Approximately 15 HPV types cause virtually all cervical cancers;however, the current HPV vaccines cover only 2 HPV types causing -70% of invasive cervical cancer and have no therapeutic effect on established infections that place women at risk. Thus, all women will need some kind of routine cervical screening for the foreseeable future. Importantly, the majority of women alive today have not been vaccinated and therefore are at risk for cervical cancer. The US Preventive Services Task Force recommendation on cervical cancer screening have not been updated for nearly a decade and performance measures for cervical cancer screening focus on population coverage rather than on follow-up among women with positive screening and diagnostic tests. Toward improving US cervical cancer prevention, we propose multi-tiered assessments at the statewide, systems, provider and patient levels including targeted medical record review of failures in the screening process;geospatial mapping of population-based screening, diagnosis and treatment;and application of community-based participatory approaches (CBPR) in clinical settings to identify barriers and facilitators across the processes of care including those that may enable novel patient-centered screening options. The cornerstone of our coordinated, multidisciplinary program is the New Mexico HPV Pap Registry which transcends limitations of organizational monitoring by mandating statewide surveillance of all cervical cancer screening, diagnosis and treatment. New Mexico is home to a high proportion of ethnically diverse (i.e., American Indian and Hispanic), rural, impoverished, medically disenfranchised and health-disparate populations at high-risk for cervical cancer.
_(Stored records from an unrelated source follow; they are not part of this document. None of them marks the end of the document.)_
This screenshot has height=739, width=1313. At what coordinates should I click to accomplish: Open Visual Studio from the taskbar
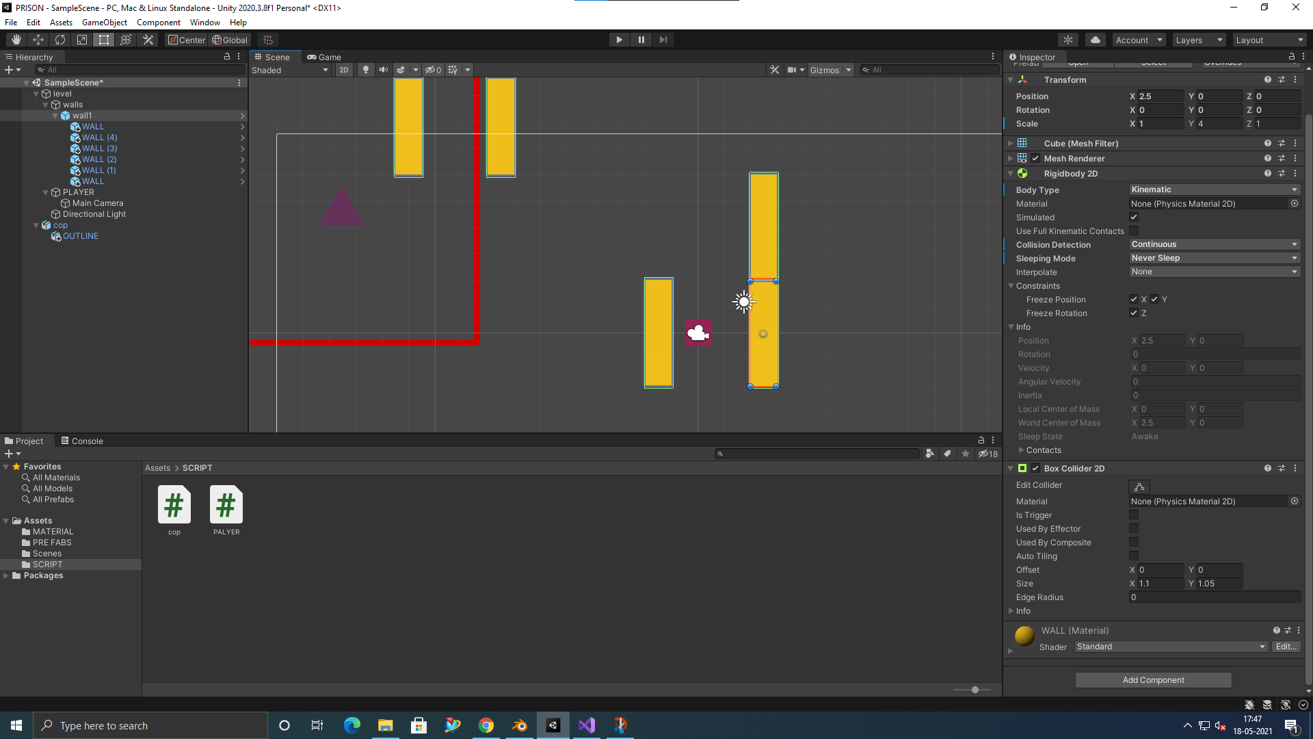586,725
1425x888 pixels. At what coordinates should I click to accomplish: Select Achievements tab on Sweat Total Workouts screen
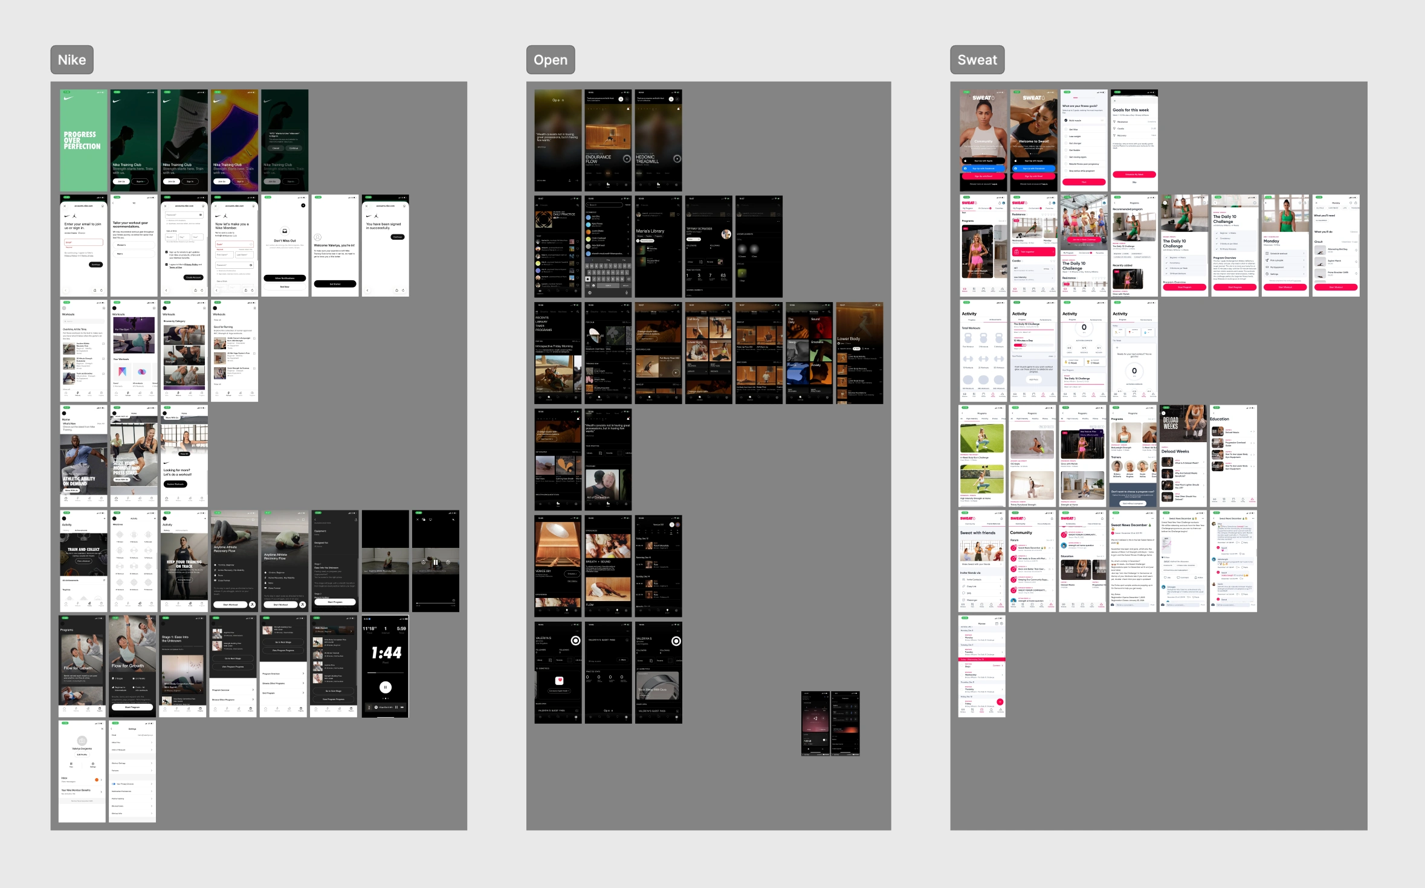click(x=995, y=320)
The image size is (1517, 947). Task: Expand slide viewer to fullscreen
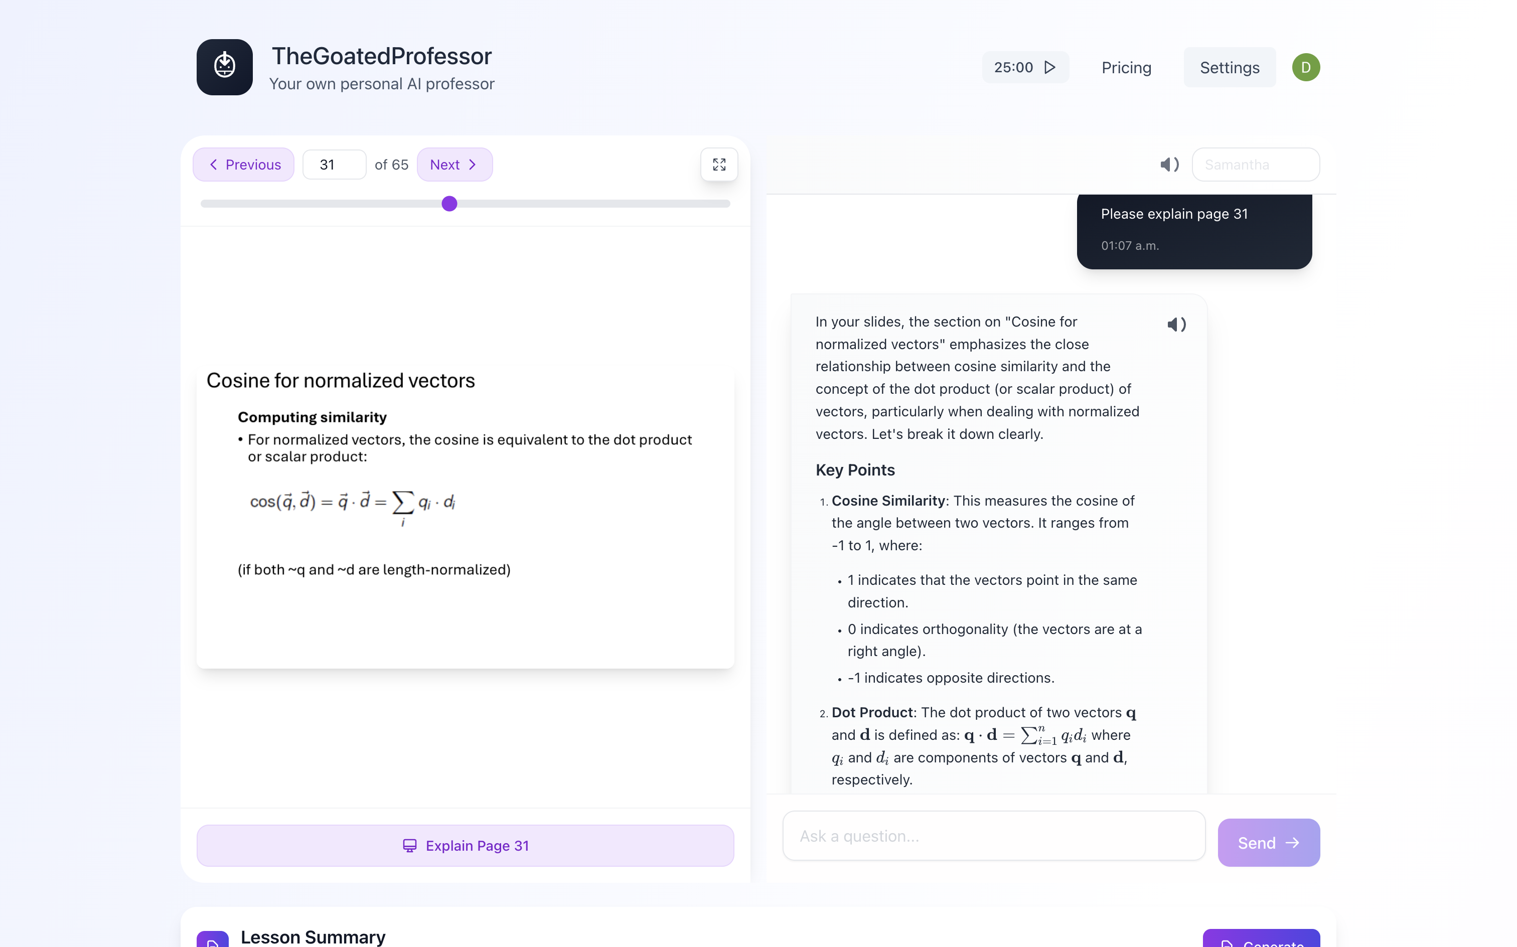tap(718, 165)
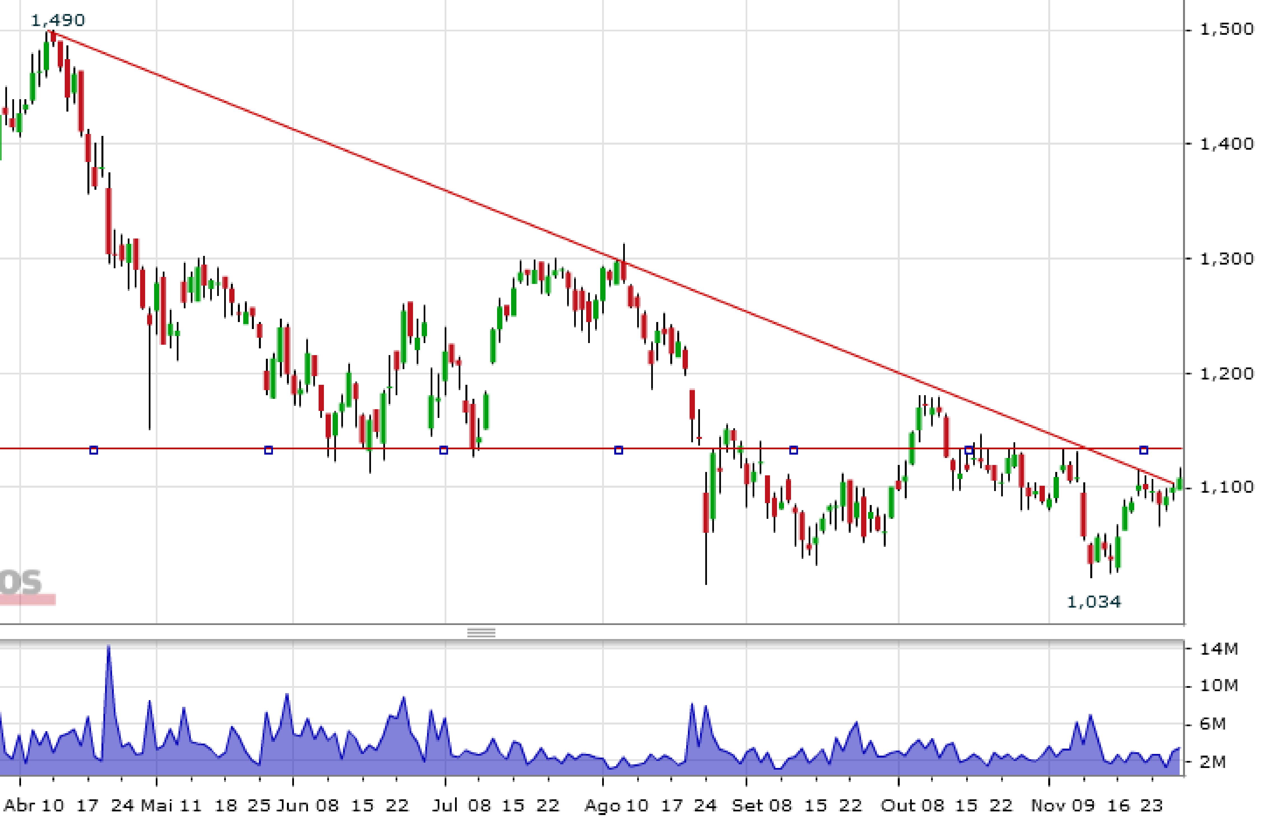Screen dimensions: 1271x824
Task: Click the Abr 10 date label
Action: (x=34, y=805)
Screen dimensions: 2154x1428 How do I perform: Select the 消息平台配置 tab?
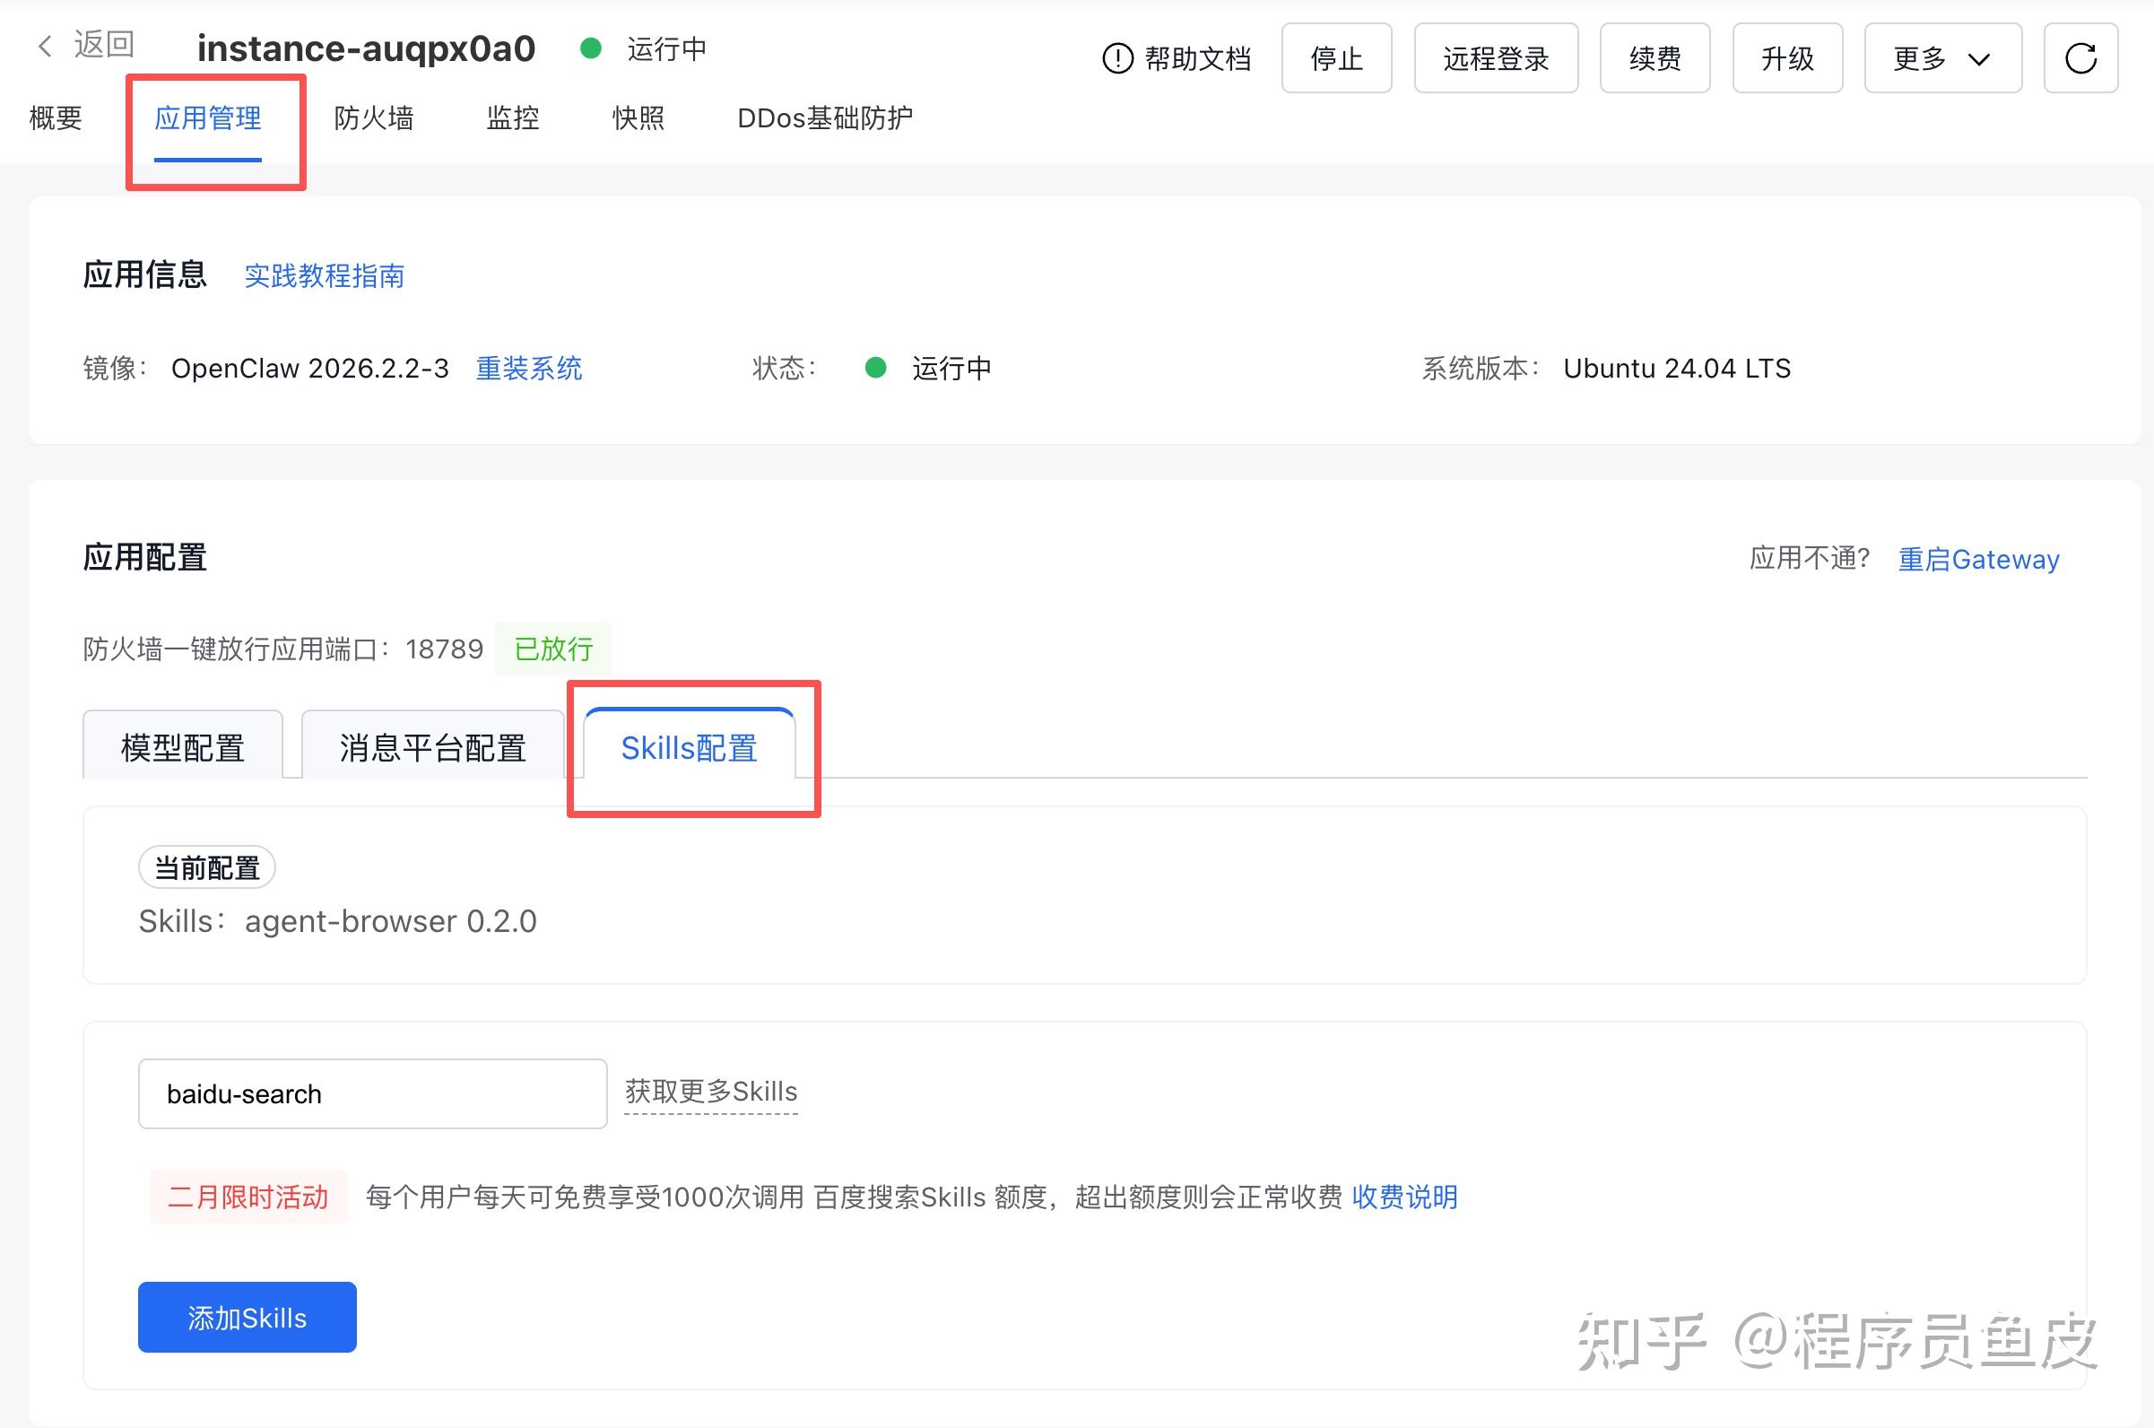tap(432, 748)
The specific aims of this application are to 1) Establish the New Mexico HPV Outcomes, Practice Effectiveness and Surveillance (NM-HOPES) PROSPR Research Center; 2) Establish a sustainable Screening Process Documentation Unit providing data on patients during their course of cervical cancer screening care;and 3) Integrate and fund 3 research projects with the overarching aim of informing practice and targeted interventions supported by comparative effectiveness evaluations of real-world cervical cancer screening practice and outcomes versus guidelines and innovations.
Toward improving cervical prevention efforts among rural, impoverished, medically disenfranchised and health-disparate populations of the Southwestern US, we propose a multidisciplinary research center focusing on barriers and facilitators of systems and primary care practice, cost- and comparative effectiveness evaluations and participatory research approaches to enable patient-centered solutions.